#### Page

Friday, July 13, 2012

039. In Praise Of Mistakes. Robert Lynd Essay. Reintroduced By P S Remesh Chandran

039.

In Praise Of Mistakes. Robert Lynd Essay. Reintroduced By P S Remesh Chandran


Editor,  Sahyadri Books & Bloom Books,  Trivandrum


First published: 25th Nov 2011

Robert Lynd is famous for his essays of wit, wisdom and humour. Here he is writing ‘in praise of mistakes’, how they are useful and how they are enjoyable to the world. It is his opinion that it is difficult to write something without slipping somewhere. Mistakes do not interfere with our enjoyment of a writer and the only unpardonable sin in an author is writing uninterestingly. This Irish genius who made us laugh shared the world with us during 1879-1949.

What I wonder is why I did not snatch away as much wealth as I could from the Indian Coffers.
 
People often write to newspapers about the frequent mistakes writers make in their articles and books. Geographical, historical or religious errors may occur in their works but those mistakes seldom make their works unreadable or unenjoyable. Instead, most often, they make the world merry for they give enough material for the world to laugh. One will wonder why writers do not make as many mistakes as they can so that the world can at least laugh heartily. In this aspect, the case framed by fault-finders against writers is a weak one. If it is presented in any court the writer, Lord Clive, may tell the jury that he wondered why he did not make as many mistakes as he could. Lord Clive was tried in the British Parliament for corruption during his India Service when he told senators, what he wondered was why he did not dare to snatch away more wealth from the vast treasure houses of the Indian Kings!

#### Data extract
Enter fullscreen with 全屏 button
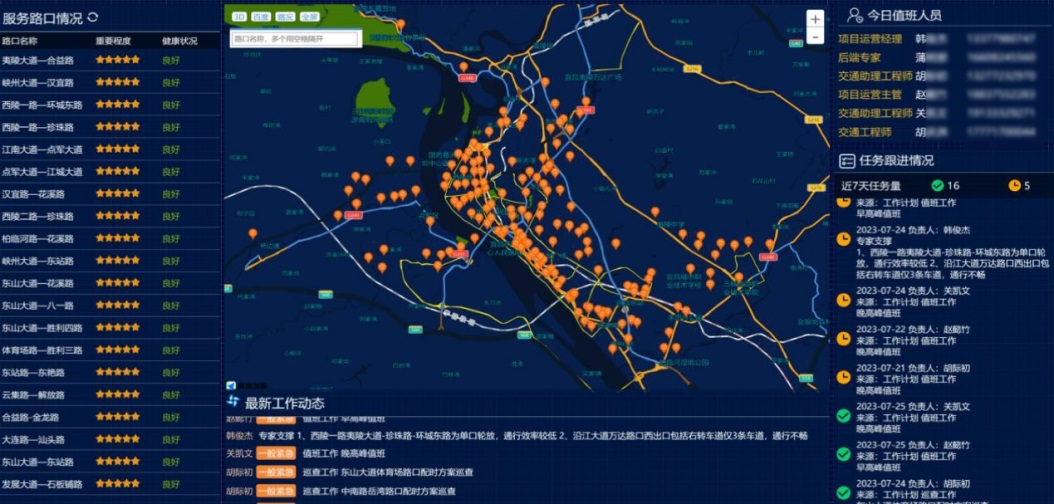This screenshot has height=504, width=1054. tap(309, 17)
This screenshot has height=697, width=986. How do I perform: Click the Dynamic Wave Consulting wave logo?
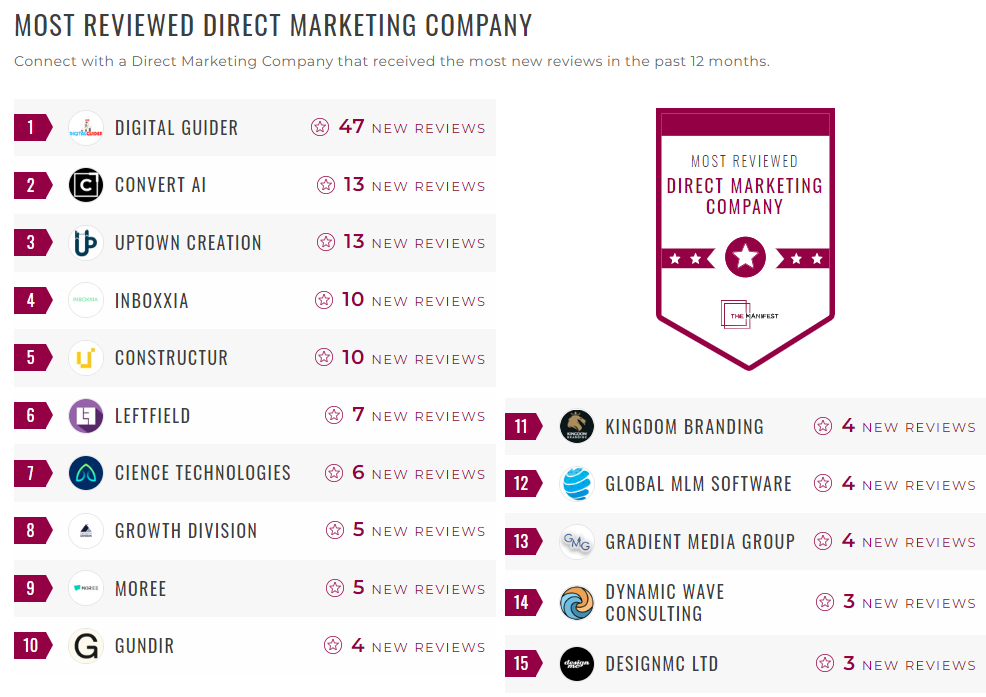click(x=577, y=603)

#### Challenges
1. According to the Robert Lynd page, what is the only unpardonable sin in an author?
2. Please duplicate the part of the Robert Lynd page starting with "Editor,  Sahyadri Books" and going on through "us during 1879-1949.".
The lines have no connection to the Robert Lynd page.

#### Outputs by task
1. Writing uninterestingly.

2.
Editor,  Sahyadri Books & Bloom Books,  Trivandrum


First published: 25th Nov 2011

Robert Lynd is famous for his essays of wit, wisdom and humour. Here he is writing ‘in praise of mistakes’, how they are useful and how they are enjoyable to the world. It is his opinion that it is difficult to write something without slipping somewhere. Mistakes do not interfere with our enjoyment of a writer and the only unpardonable sin in an author is writing uninterestingly. This Irish genius who made us laugh shared the world with us during 1879-1949.